Well, let’s step back in time to 2008 when Americans elected Barack Obama as president.
Within a year, President Obama signed the American Recovery and Reinvestment Act, also known as ARRA or “the Stimulus.” This act contained incentives for healthcare professionals and organizations working with Medicare and Medicaid reimbursements (Medicare being our government program to provide financial assistance for healthcare to the elderly while Medicaid is for the poor).
One basic requirement was to start using Electronic Health Record (EHR) packages. Following the Stimulus, the government certified EHR packages from various software vendors, such as ALERT, Allscripts, Cerner, Epic, MEDITECH, and Siemens. Because the government would start paying incentives in 2011 (and imposing penalties for Medicare non-compliance in 2015), many healthcare organizations quickly started implementing these EHR packages.
The demand for professionals specializing in EHR implementations skyrocketed.
In addition to driving the demand to implement certified EHR packages, the Stimulus also created regional Health Information Exchanges (HIEs) for the electronic sharing of health records. You are also seeing a demand for Personal Health Records, where the patients themselves store important health information.
(See this story about a doctor using Facebook personal healthcare data to save a woman who had fallen into a coma.)
Our first wave was the electronic collection and sharing of structured health information. Healthcare organizations get the reimbursement incentives if they can prove “Meaningful Use” of these EHR systems, which is a basic reporting functionality.
The government rolled out the MU rules in three stages, with requirements for Stage 2 just recently finalized.
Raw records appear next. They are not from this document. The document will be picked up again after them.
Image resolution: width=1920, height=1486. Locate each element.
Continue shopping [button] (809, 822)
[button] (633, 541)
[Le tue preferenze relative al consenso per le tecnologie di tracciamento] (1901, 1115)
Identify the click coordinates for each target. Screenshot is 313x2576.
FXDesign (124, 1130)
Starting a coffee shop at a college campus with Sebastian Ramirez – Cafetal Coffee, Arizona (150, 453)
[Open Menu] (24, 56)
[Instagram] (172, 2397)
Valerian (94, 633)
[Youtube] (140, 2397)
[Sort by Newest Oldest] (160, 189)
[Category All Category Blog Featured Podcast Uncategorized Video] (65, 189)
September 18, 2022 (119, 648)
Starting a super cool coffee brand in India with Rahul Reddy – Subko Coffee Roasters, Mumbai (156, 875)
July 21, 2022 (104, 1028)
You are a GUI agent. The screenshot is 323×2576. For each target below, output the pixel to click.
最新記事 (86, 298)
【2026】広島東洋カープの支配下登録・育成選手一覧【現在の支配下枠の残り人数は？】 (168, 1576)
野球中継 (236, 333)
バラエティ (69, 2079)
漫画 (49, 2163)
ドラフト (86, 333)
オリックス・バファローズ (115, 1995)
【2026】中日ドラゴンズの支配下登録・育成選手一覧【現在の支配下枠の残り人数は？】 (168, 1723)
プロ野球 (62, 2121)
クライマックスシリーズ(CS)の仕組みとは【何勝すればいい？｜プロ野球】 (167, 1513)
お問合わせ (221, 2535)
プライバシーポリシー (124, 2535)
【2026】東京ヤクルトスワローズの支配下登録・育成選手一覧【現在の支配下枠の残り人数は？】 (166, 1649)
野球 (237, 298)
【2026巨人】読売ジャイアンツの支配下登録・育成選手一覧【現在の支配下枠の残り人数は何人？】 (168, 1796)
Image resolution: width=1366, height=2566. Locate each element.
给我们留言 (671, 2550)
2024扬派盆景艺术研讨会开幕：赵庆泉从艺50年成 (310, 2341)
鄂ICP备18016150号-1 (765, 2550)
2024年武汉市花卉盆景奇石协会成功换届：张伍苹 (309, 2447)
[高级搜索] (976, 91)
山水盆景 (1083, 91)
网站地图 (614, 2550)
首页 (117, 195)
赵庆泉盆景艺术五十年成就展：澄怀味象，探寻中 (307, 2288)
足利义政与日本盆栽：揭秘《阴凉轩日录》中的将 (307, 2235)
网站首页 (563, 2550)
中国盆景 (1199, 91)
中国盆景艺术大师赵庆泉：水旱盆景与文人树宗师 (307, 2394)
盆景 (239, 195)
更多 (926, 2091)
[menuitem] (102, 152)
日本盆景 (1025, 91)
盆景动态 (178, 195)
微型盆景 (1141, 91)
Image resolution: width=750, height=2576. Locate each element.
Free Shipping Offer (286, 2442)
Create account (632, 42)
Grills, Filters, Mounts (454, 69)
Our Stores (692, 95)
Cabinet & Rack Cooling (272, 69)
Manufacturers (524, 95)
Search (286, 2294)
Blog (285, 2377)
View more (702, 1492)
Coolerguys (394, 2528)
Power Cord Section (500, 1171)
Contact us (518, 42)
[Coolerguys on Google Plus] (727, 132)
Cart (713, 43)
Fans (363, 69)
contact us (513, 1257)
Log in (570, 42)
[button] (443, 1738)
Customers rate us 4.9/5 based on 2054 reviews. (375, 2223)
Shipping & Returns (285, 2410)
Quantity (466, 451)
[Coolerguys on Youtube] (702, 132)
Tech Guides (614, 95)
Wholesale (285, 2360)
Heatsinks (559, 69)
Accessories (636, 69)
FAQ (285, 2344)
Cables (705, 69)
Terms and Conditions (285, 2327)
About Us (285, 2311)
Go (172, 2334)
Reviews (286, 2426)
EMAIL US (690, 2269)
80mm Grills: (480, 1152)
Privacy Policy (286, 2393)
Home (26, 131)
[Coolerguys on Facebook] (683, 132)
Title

The website Healthcare IT News talks about the demand for “Meaningful Use” consultants based on the findings reported in a recent KLAS Research document.
I was recently involved with a Meaningful Use dashboard for a healthcare delivery system. The idea is that you must collect certain “Clinical Quality Measures,” which are pieces of information for different chronic diseases. Common data items for most chronic diseases would include smoking status, blood pressure, and LDL counts. Some chronic diseases would have unique CQMs, such as tracking foot exams for diabetes patients.
The dashboard dynamically generated stoplight scorecard views of the various CQMs based on the user selections. The user could select information shown by either the physicians or patients and for a particular chronic disease. Green stoplights indicated a positive Meaningful Use while yellows and reds pointed out a problem that needed to be addressed if reimbursement was to happen.
The government incentives for implementing EHR and demonstrating Meaningful Use provide us with the foundation for analyzing healthcare data and improving health outcomes. We are still in the early stages of this technology.
The next wave of this EHR and HIE trend, however, will be more advanced intelligence and analytics for healthcare.
In addition to governmental influences, healthcare organizations must respond to the same disruptive changes hitting other organizations: Big Data, Social Media, the Cloud, Mobile, Predictive Analytics, and modernizing Legacy technologies.
If you are in the BI software space, hold on tight because the next decade will be a fast and bumpy ride.